We haven’t put any money into advertising, but a few potential clients have managed to find us directly on the internet. I’m not entirely sure how, but it has happened.
However, most of the potential clients who have found us directly on the internet have not panned out. There are some exceptions, but the vast majority just didn’t work out. A lot of it ends up with people who feel they are entitled to free legal advice or are a little bit nutty. In addition, potential clients who found us on the internet tend to have small matters and often ones that don’t have merit. (“Yes Mr. Client, I’m sure I don’t want to sue the restaurant because you accidentally ate a bay leaf. Yes, I’m sure they’ll give you a million dollars just to avoid the publicity, so other lawyers will be chomping at the bit to help you. Thanks for calling.”)
Conversely, I don’t normally get stood up by potential clients who are referred by my friends, colleagues, and family. Our best clients have come from other attorneys, word of mouth, former clients, neighbors, friends, and family. Clients who are referred to us tend to have interesting, important, and often meritorious matters they want us to look at.
Many years ago, Jay Foonberg made a video explaining that great clients won’t hire a “generalist” to handle important matters. Important matters go to “specialists” who make the most money:
I think the same holds true with clients and the internet. I doubt great clients with important matters are trolling the free section of Craigslist to find lawyers.
So that being the case, why is everyone being told to focus their efforts on generating more “leads” from the internet? To get more calls from wacky people with matters that aren’t worth taking on? Sounds awesome.
And really, what type of work do you expect to generate from the internet? Do you want to defend traffic tickets, or handle the type of litigation that people care about? I would rather get in a few big, important interesting cases each year than defending 20 traffic tickets a month. In most cases, the guy with a traffic ticket is better off without paying a lawyer, so what kind of value am I adding anyway…? Oh right, they’ll pay me a fee. But who really cares about doing what’s best for a client? The goal is just to bring money through the door.
Brian Tannebaum did a nice piece asking this question – do you think a guy like Marc Randazza gets clients by putting up free Craigslist ads or advertising in the Penny Saver? I doubt it. If you believe the “wave of the future” is getting clients off the internet, I think you’ve been sold a bill of goods. And in this economy, there are a lot of people selling a lot of crap.

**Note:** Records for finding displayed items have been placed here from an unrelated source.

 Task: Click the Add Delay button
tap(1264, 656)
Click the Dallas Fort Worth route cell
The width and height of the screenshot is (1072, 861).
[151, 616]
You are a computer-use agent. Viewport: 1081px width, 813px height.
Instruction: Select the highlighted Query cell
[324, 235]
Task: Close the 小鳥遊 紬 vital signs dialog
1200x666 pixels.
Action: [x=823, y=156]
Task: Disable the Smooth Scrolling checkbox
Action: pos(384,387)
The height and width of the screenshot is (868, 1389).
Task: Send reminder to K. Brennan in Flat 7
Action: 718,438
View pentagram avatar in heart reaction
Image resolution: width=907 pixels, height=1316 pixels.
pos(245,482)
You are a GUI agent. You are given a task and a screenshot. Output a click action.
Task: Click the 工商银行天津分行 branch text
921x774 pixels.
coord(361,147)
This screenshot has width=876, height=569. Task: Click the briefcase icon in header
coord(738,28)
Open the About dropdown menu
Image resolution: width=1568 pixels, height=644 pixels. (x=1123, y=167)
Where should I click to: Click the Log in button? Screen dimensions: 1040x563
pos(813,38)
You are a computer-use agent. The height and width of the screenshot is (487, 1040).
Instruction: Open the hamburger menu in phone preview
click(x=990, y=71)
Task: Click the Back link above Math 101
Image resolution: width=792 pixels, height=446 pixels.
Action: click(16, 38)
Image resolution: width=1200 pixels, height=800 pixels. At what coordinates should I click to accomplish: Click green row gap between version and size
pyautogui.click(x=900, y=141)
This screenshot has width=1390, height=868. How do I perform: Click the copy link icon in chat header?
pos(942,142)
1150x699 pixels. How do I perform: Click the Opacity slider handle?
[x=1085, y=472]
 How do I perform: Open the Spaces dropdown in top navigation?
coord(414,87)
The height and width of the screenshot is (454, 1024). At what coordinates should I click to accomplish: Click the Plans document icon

So if your goal is more bad potential clients with silly cases, by all means, focus all your energy on internet marketing campaigns, spamming, and flawging. Hell, hire someone to do your marketing and to “ramp up your SEO”. You have my assurance you will get many bad potential clients, annoying phone calls, and people who want to waste your time. Soon you will be suing every restaurant that leaves a bay leaf in a burrito for a fee of $500! You’ll be pleading our traffic tickets that your client could have done himself! Awesome.
But if you want more good clients, take a colleague out to dinner, go to a happy hour, or volunteer for a civic organization. Handle an interesting case pro bono. Call your family and see what they’re up to. Write an article for your local bar association’s magazine. Go to the bar and talk to people. (even if you don’t meet anyone, at least you had a drink). Call up an attorney who handled an interesting case and see if they want to grab some lunch. Develop relationships with real people.
Your best clients aren’t going to find you over internet, they’re going to find you via word of mouth.
But keep spending money on internet marketing… I hear it’s the wave of the future.